→ **What the task asks**
A word-for-word restatement of every record is required.

★ ★ ★ ★ ★ ★ ★

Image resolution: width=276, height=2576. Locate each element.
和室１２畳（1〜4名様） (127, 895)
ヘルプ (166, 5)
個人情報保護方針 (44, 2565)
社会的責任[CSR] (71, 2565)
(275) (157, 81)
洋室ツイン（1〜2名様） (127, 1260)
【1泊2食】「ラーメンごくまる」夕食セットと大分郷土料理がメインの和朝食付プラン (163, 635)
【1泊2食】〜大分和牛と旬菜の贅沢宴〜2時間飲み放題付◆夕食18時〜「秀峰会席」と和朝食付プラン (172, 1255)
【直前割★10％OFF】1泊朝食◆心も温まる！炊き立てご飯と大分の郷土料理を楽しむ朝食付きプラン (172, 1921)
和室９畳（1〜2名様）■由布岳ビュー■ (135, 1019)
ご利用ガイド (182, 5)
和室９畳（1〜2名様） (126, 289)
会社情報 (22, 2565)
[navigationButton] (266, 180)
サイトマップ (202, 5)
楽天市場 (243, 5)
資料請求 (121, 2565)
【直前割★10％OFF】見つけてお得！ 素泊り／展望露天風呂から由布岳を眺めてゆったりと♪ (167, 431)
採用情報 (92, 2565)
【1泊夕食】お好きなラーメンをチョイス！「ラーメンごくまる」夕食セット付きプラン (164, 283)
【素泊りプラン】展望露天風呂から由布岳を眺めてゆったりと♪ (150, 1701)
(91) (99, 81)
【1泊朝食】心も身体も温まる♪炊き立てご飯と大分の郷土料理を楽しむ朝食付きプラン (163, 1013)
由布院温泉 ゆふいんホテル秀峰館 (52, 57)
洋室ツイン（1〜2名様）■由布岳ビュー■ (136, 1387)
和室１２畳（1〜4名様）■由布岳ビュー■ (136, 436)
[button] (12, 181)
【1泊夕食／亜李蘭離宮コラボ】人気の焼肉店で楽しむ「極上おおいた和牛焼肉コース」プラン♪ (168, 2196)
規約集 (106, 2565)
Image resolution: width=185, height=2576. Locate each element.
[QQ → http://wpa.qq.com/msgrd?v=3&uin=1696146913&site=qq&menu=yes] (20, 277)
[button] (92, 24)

★ ★ ★ ★ ★ ★ ★

→ **Solution below**
Image resolution: width=276, height=2576. Locate each element.
和室１２畳（1〜4名様） (127, 895)
ヘルプ (166, 5)
個人情報保護方針 (44, 2565)
社会的責任[CSR] (71, 2565)
(275) (157, 81)
洋室ツイン（1〜2名様） (127, 1260)
【1泊2食】「ラーメンごくまる」夕食セットと大分郷土料理がメインの和朝食付プラン (163, 635)
【1泊2食】〜大分和牛と旬菜の贅沢宴〜2時間飲み放題付◆夕食18時〜「秀峰会席」と和朝食付プラン (172, 1255)
【直前割★10％OFF】1泊朝食◆心も温まる！炊き立てご飯と大分の郷土料理を楽しむ朝食付きプラン (172, 1921)
和室９畳（1〜2名様）■由布岳ビュー■ (135, 1019)
ご利用ガイド (182, 5)
和室９畳（1〜2名様） (126, 289)
会社情報 (22, 2565)
[navigationButton] (266, 180)
サイトマップ (202, 5)
楽天市場 (243, 5)
資料請求 (121, 2565)
【直前割★10％OFF】見つけてお得！ 素泊り／展望露天風呂から由布岳を眺めてゆったりと♪ (167, 431)
採用情報 (92, 2565)
【1泊夕食】お好きなラーメンをチョイス！「ラーメンごくまる」夕食セット付きプラン (164, 283)
【素泊りプラン】展望露天風呂から由布岳を眺めてゆったりと♪ (150, 1701)
(91) (99, 81)
【1泊朝食】心も身体も温まる♪炊き立てご飯と大分の郷土料理を楽しむ朝食付きプラン (163, 1013)
由布院温泉 ゆふいんホテル秀峰館 (52, 57)
洋室ツイン（1〜2名様）■由布岳ビュー■ (136, 1387)
和室１２畳（1〜4名様）■由布岳ビュー■ (136, 436)
[button] (12, 181)
【1泊夕食／亜李蘭離宮コラボ】人気の焼肉店で楽しむ「極上おおいた和牛焼肉コース」プラン♪ (168, 2196)
規約集 (106, 2565)
Image resolution: width=185, height=2576. Locate each element.
[QQ → http://wpa.qq.com/msgrd?v=3&uin=1696146913&site=qq&menu=yes] (20, 277)
[button] (92, 24)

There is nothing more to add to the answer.